- _BRIEF_
Copy out the line bearing "Starbucks (17, 1864)" and all the lines after it, to the very end of the material below, exactly as written.

- _EXTRACTED DATA_
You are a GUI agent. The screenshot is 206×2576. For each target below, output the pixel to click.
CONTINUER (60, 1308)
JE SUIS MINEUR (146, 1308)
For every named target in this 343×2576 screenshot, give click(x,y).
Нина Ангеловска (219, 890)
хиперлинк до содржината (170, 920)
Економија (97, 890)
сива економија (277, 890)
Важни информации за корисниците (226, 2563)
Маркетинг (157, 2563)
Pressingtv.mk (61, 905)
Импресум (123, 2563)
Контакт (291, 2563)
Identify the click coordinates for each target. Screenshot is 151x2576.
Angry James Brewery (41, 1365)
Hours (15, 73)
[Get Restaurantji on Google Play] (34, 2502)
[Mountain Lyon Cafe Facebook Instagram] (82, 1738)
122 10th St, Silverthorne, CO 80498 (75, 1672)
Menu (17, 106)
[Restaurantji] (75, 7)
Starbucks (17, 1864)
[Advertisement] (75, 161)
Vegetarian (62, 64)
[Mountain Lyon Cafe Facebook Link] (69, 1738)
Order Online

- _COMPLETED EXERCISE_
Starbucks (17, 1864)
[Advertisement] (75, 161)
Vegetarian (62, 64)
[Mountain Lyon Cafe Facebook Link] (69, 1738)
Order Online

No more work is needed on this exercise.